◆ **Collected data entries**
* * * * *

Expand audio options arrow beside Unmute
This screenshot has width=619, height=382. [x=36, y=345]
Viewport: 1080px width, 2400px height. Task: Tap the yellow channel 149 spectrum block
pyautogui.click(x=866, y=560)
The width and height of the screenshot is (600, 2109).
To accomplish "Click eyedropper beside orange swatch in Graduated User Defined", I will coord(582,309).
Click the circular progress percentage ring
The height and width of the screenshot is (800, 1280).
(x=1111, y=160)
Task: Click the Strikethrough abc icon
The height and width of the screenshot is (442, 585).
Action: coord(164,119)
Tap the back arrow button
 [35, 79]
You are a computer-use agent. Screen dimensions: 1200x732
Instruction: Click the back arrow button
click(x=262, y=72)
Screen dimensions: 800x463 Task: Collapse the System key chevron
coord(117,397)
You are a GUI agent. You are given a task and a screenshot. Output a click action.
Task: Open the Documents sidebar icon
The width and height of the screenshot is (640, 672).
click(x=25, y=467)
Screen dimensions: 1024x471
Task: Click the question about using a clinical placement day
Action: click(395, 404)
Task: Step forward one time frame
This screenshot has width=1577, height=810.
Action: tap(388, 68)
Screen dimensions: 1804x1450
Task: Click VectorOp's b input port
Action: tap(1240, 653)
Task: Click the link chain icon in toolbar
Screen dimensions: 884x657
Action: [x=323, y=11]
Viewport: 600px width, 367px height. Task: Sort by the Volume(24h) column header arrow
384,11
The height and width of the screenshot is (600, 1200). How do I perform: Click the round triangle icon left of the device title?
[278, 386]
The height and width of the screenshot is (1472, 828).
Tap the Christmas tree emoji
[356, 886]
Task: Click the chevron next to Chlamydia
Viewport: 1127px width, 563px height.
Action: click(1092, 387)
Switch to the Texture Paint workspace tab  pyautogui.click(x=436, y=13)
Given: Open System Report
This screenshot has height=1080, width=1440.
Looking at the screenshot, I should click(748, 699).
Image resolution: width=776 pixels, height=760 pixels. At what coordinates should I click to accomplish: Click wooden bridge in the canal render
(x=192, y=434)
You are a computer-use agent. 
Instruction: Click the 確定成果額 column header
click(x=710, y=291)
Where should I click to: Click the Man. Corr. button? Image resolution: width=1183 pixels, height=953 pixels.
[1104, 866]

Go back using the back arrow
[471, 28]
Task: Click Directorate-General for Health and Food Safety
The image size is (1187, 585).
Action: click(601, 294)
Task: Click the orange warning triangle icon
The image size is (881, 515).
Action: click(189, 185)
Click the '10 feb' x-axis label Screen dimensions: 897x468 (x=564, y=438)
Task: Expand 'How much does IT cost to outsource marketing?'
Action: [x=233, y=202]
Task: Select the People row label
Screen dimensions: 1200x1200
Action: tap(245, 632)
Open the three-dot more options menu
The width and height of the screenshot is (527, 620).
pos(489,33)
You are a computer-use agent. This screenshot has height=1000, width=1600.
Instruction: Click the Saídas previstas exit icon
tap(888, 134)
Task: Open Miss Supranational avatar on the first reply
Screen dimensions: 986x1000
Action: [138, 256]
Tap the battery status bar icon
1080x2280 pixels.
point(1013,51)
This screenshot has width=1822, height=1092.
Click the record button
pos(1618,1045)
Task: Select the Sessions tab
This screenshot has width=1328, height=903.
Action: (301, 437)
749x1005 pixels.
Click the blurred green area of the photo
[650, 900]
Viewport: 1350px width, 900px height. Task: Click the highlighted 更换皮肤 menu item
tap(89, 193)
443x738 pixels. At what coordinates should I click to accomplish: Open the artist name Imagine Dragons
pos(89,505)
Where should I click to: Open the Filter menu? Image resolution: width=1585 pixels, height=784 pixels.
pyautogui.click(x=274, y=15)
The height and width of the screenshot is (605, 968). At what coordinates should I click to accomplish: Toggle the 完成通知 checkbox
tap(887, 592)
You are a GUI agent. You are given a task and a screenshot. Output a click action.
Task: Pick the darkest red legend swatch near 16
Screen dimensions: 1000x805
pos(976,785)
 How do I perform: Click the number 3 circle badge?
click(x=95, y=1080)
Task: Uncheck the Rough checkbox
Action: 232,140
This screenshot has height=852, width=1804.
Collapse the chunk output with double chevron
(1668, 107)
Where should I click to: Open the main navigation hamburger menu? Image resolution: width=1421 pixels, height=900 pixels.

* * * * *

◆ **Try it**
Copy down the complete data exactly as supplied.

◆ **Reply to the exercise**
Expand audio options arrow beside Unmute
This screenshot has width=619, height=382. [x=36, y=345]
Viewport: 1080px width, 2400px height. Task: Tap the yellow channel 149 spectrum block
pyautogui.click(x=866, y=560)
The width and height of the screenshot is (600, 2109).
To accomplish "Click eyedropper beside orange swatch in Graduated User Defined", I will coord(582,309).
Click the circular progress percentage ring
The height and width of the screenshot is (800, 1280).
(x=1111, y=160)
Task: Click the Strikethrough abc icon
The height and width of the screenshot is (442, 585).
Action: coord(164,119)
Tap the back arrow button
 [35, 79]
You are a computer-use agent. Screen dimensions: 1200x732
Instruction: Click the back arrow button
click(x=262, y=72)
Screen dimensions: 800x463 Task: Collapse the System key chevron
coord(117,397)
You are a GUI agent. You are given a task and a screenshot. Output a click action.
Task: Open the Documents sidebar icon
The width and height of the screenshot is (640, 672).
click(x=25, y=467)
Screen dimensions: 1024x471
Task: Click the question about using a clinical placement day
Action: click(395, 404)
Task: Step forward one time frame
This screenshot has width=1577, height=810.
Action: tap(388, 68)
Screen dimensions: 1804x1450
Task: Click VectorOp's b input port
Action: tap(1240, 653)
Task: Click the link chain icon in toolbar
Screen dimensions: 884x657
Action: [x=323, y=11]
Viewport: 600px width, 367px height. Task: Sort by the Volume(24h) column header arrow
384,11
The height and width of the screenshot is (600, 1200). How do I perform: Click the round triangle icon left of the device title?
[278, 386]
The height and width of the screenshot is (1472, 828).
Tap the Christmas tree emoji
[356, 886]
Task: Click the chevron next to Chlamydia
Viewport: 1127px width, 563px height.
Action: click(1092, 387)
Switch to the Texture Paint workspace tab  pyautogui.click(x=436, y=13)
Given: Open System Report
This screenshot has height=1080, width=1440.
Looking at the screenshot, I should click(748, 699).
Image resolution: width=776 pixels, height=760 pixels. At what coordinates should I click to accomplish: Click wooden bridge in the canal render
(x=192, y=434)
You are a computer-use agent. 
Instruction: Click the 確定成果額 column header
click(x=710, y=291)
Where should I click to: Click the Man. Corr. button? Image resolution: width=1183 pixels, height=953 pixels.
[1104, 866]

Go back using the back arrow
[471, 28]
Task: Click Directorate-General for Health and Food Safety
The image size is (1187, 585).
Action: click(601, 294)
Task: Click the orange warning triangle icon
The image size is (881, 515).
Action: click(189, 185)
Click the '10 feb' x-axis label Screen dimensions: 897x468 (x=564, y=438)
Task: Expand 'How much does IT cost to outsource marketing?'
Action: [x=233, y=202]
Task: Select the People row label
Screen dimensions: 1200x1200
Action: tap(245, 632)
Open the three-dot more options menu
The width and height of the screenshot is (527, 620).
pos(489,33)
You are a computer-use agent. This screenshot has height=1000, width=1600.
Instruction: Click the Saídas previstas exit icon
tap(888, 134)
Task: Open Miss Supranational avatar on the first reply
Screen dimensions: 986x1000
Action: [138, 256]
Tap the battery status bar icon
1080x2280 pixels.
point(1013,51)
This screenshot has width=1822, height=1092.
Click the record button
pos(1618,1045)
Task: Select the Sessions tab
This screenshot has width=1328, height=903.
Action: (301, 437)
749x1005 pixels.
Click the blurred green area of the photo
[650, 900]
Viewport: 1350px width, 900px height. Task: Click the highlighted 更换皮肤 menu item
tap(89, 193)
443x738 pixels. At what coordinates should I click to accomplish: Open the artist name Imagine Dragons
pos(89,505)
Where should I click to: Open the Filter menu? Image resolution: width=1585 pixels, height=784 pixels.
pyautogui.click(x=274, y=15)
The height and width of the screenshot is (605, 968). At what coordinates should I click to accomplish: Toggle the 完成通知 checkbox
tap(887, 592)
You are a GUI agent. You are given a task and a screenshot. Output a click action.
Task: Pick the darkest red legend swatch near 16
Screen dimensions: 1000x805
pos(976,785)
 How do I perform: Click the number 3 circle badge?
click(x=95, y=1080)
Task: Uncheck the Rough checkbox
Action: 232,140
This screenshot has height=852, width=1804.
Collapse the chunk output with double chevron
(1668, 107)
Where should I click to: Open the main navigation hamburger menu? Image resolution: width=1421 pixels, height=900 pixels.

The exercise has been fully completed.